The controversial group which created the firearm, Defense Distributed, plans to make the blueprints available online.

The group has spent a year trying to create the firearm, which was successfully tested on Saturday at a firing range south of Austin, Texas.

Anti-gun campaigners have criticised the project.

Europe's law enforcement agency said it was monitoring developments.

Victoria Baines, from Europol's cybercrime centre, said that at present criminals were more likely to pursue traditional routes to obtain firearms.

She added, however: "But as time goes on and as this technology becomes more user friendly and more cost effective, it is possible that some of these risks will emerge."

Defense Distributed is headed by Cody Wilson, a 25-year-old law student at the University of Texas.

Mr Wilson said: "I think a lot of people weren't expecting that this could be done."

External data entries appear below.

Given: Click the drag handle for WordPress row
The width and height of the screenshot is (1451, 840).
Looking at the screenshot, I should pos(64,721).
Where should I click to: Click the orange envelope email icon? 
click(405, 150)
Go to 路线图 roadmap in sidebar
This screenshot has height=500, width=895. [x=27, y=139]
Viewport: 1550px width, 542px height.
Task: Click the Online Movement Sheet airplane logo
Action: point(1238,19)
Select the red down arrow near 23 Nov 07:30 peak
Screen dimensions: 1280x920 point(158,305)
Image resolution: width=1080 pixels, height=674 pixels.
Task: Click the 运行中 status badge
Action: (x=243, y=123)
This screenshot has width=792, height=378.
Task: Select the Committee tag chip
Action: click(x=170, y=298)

3D-printed gun parts The gun was assembled from separate printed components made from ABS plastic - only the firing pin was made from metal

3D printing has been hailed as the future of manufacturing.

The technology works by building up layer upon layer of material - typically plastic - to build complex solid objects.

The idea is that as the printers become cheaper, instead of buying goods from shops, consumers will instead be able to download designs and print out the items at home.

But as with all new technologies, there are risks as well as benefits.

Personal liberties

The gun was made on a 3D printer that cost $8,000 (£5,140) from the online auction site eBay.

It was assembled from separate printed components made from ABS plastic - only the firing pin was made from metal.

Mr Wilson, who describes himself as a crypto-anarchist, said his plans to make the design available were "about liberty".

He told the BBC: "There is a demand of guns - there just is. There are states all over the world that say you can't own firearms - and that's not true anymore.

"I'm seeing a world where technology says you can pretty much be able to have whatever you want. It's not up to the political players any more."

Asked if he felt any sense of responsibility about whose hands the gun might fall into, he told the BBC: "I recognise the tool might be used to harm other people - that's what the tool is - it's a gun.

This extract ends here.